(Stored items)
━━━━━━

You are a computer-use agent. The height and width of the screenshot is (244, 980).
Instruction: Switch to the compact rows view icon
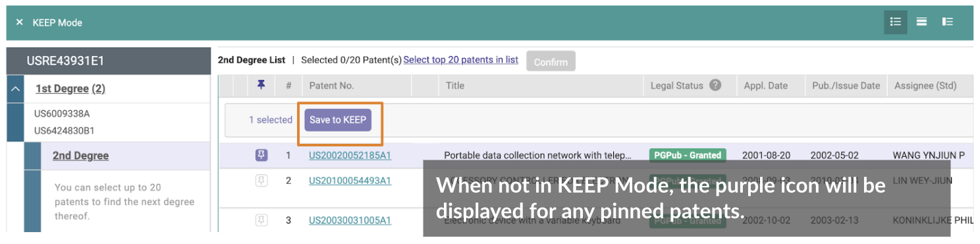pyautogui.click(x=921, y=22)
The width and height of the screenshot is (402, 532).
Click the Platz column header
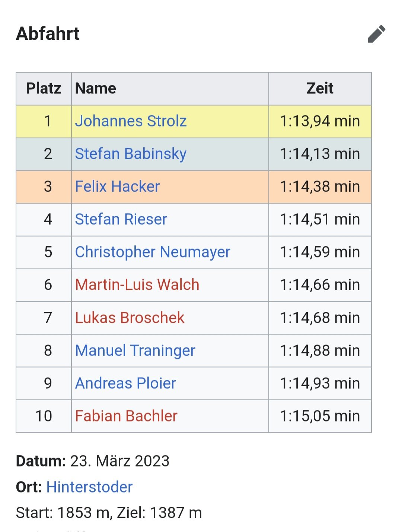pos(44,89)
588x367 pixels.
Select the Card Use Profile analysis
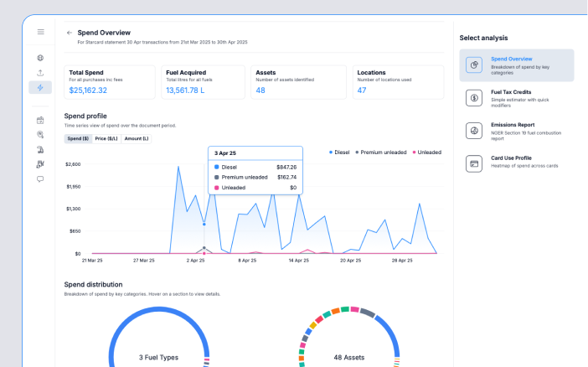pyautogui.click(x=516, y=163)
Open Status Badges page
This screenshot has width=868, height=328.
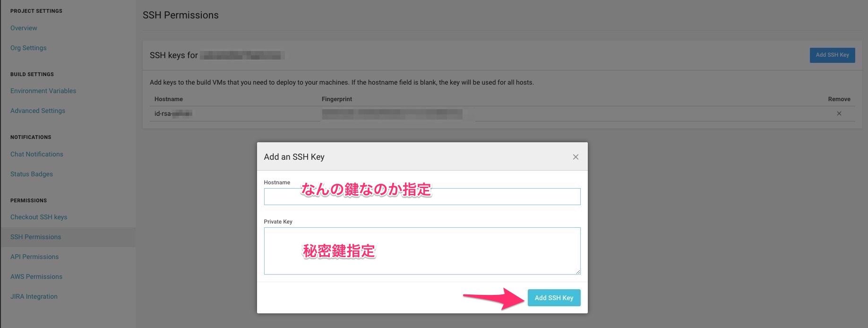pyautogui.click(x=32, y=174)
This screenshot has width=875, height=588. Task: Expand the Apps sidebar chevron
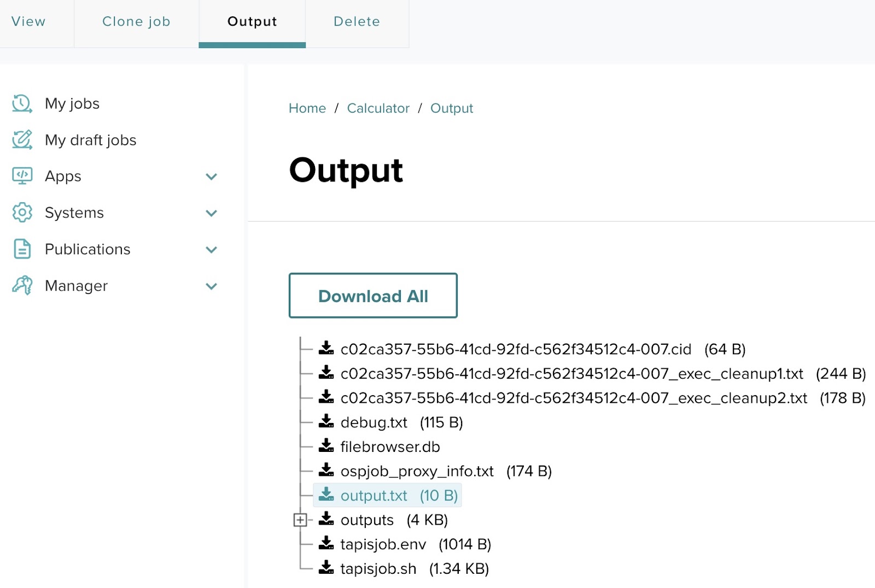(211, 177)
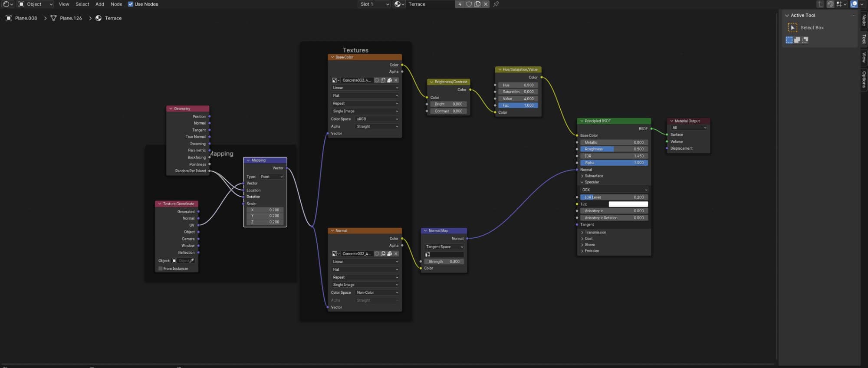Click the pin icon beside the Terrace material
The height and width of the screenshot is (368, 868).
click(496, 4)
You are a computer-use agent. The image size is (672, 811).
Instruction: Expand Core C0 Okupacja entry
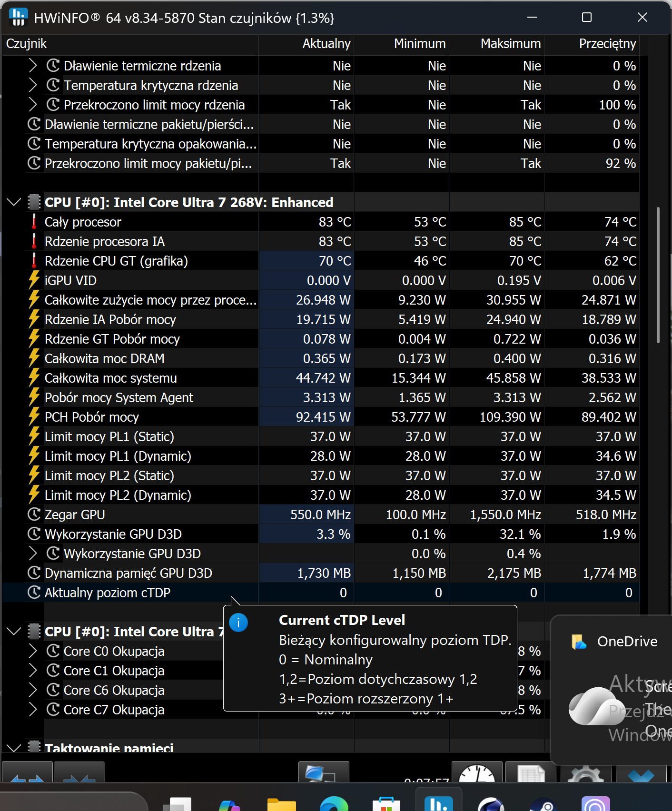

━━━━━━

→ **Activity**: Show the lines of the records above that mention "agent".

→ **Result of this task**:
You are a computer-use agent. The height and width of the screenshot is (244, 980).
You are a computer-use agent. The image size is (672, 811).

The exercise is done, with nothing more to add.